The Ontario Securities Commission (OSC) has officially adopted a number of amendments to mutual fund sales practice rules, ending the sale of deferred sales charge (DSC) option mutual funds in Ontario, effective June 1, 2022.
Subject to ministerial approval – the amendments were delivered to the province’s Minister of Finance on June 3, 2021 – the amendments to National Instrument 81-105 Mutual Fund Sales Practices, changes to Companion Policy 81-105 Mutual Fund Sales Practices and changes to prospectus disclosure rules will prohibit the payment of DSC sales commissions to dealers.

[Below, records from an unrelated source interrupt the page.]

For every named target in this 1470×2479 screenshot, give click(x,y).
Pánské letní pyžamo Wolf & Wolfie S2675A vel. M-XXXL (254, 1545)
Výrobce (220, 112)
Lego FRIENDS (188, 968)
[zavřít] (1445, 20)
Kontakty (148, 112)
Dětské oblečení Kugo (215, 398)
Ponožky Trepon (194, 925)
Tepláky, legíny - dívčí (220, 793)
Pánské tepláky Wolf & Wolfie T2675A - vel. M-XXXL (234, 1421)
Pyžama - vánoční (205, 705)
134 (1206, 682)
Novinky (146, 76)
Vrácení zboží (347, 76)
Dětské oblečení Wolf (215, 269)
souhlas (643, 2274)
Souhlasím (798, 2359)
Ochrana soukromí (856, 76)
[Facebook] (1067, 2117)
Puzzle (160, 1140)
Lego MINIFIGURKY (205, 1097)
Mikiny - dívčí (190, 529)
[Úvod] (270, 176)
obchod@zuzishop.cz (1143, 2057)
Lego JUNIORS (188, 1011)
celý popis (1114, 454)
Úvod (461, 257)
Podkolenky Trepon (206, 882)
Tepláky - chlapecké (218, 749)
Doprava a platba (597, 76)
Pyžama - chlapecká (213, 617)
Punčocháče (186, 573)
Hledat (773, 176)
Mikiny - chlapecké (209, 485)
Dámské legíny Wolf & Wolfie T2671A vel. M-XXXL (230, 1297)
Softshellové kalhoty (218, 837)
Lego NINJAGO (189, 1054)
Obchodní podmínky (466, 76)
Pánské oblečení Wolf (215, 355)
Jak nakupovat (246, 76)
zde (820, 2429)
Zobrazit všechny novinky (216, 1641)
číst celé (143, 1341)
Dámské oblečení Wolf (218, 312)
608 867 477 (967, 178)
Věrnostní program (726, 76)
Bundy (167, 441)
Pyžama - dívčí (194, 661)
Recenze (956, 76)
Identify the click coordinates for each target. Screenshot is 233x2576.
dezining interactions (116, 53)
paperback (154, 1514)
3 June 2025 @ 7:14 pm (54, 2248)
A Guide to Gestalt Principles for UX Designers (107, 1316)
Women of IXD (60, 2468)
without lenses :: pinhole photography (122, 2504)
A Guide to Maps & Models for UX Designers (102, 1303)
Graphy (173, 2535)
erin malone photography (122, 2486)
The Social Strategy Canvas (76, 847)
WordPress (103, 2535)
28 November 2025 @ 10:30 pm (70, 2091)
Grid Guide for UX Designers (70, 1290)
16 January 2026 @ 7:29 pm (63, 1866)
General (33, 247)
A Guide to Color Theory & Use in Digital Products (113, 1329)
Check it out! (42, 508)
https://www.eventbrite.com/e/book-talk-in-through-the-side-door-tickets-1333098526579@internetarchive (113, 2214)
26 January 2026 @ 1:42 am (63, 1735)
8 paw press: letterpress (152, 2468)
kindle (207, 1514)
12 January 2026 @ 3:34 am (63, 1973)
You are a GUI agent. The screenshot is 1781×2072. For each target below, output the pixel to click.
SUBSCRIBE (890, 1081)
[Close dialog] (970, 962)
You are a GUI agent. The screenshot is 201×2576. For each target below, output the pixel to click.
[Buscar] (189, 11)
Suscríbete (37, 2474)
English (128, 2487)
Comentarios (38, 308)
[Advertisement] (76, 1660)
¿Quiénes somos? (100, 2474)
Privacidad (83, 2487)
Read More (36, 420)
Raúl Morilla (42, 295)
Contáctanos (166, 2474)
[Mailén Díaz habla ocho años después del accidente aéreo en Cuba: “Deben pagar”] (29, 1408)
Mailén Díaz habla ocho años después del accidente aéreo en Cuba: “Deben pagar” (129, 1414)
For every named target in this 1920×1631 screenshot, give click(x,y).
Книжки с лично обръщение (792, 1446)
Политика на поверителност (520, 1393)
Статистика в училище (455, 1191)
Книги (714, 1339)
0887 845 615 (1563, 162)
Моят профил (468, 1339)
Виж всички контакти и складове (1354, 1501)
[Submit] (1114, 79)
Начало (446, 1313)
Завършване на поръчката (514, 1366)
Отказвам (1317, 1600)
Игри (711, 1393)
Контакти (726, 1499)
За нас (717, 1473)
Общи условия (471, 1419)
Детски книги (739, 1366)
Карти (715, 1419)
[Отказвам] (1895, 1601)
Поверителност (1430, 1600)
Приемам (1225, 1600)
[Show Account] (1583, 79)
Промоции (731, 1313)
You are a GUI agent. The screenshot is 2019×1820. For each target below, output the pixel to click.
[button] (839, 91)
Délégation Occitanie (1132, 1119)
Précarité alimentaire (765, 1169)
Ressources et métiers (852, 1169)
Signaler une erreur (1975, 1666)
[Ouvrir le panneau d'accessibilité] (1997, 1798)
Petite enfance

Explored two separate proposals
The OSC says it explored two separate proposals aimed at addressing the investor protection issues from the use of the DSC option in the sale of mutual fund securities. One proposal sought to ban the DSC option while the other sought to restrict its use. “After carefully considering the comments received in response to both options which overwhelmingly expressed support for a harmonized Canada-wide ban on the DSC option, we have concluded that an outright ban on the DSC option is the best path forward,” they write
The OSC says the time between the publication of its notice announcing the changes and the effective date in 2022 will be sufficient for dealer firms and representatives who make use of the DSC option to transition their practices and operational systems. “For some dealer firms, this may also require a reassessment of their internal compensation arrangements,” the OSC adds. “We believe this should also give investment fund managers enough time to revise their mutual funds’ simplified prospectuses and fund facts documents to reflect the discontinuation of the DSC option in Ontario.”
In making its announcement, the OSC made two concessions: First, they say mutual funds purchased under the DSC option prior to the effective date will not need to be converted to another sales charge option. “The redemption schedules on those existing DSC holdings as of the effective date will be allowed to run their course until their scheduled expiry.”
Next, they note that there is an overlap of approximately 11 months between the date the DSC ban comes into effect and the effective date of client-focused reform rules. “There will also be a five month overlap period between the effective date of the DSC ban and the client-focused reforms’ enhanced suitability provisions, including the requirement to put the client’s interest first, which come into effect on December 31, 2021,” they write, adding that the Canadian Securities Administrators (CSA) has decided to grant relief form the enhanced client-focused rules when it comes to the sale of DSC products during the DSC transition period. “The OSC,” the notice states, “is supportive of similar blanket exemptive relief.”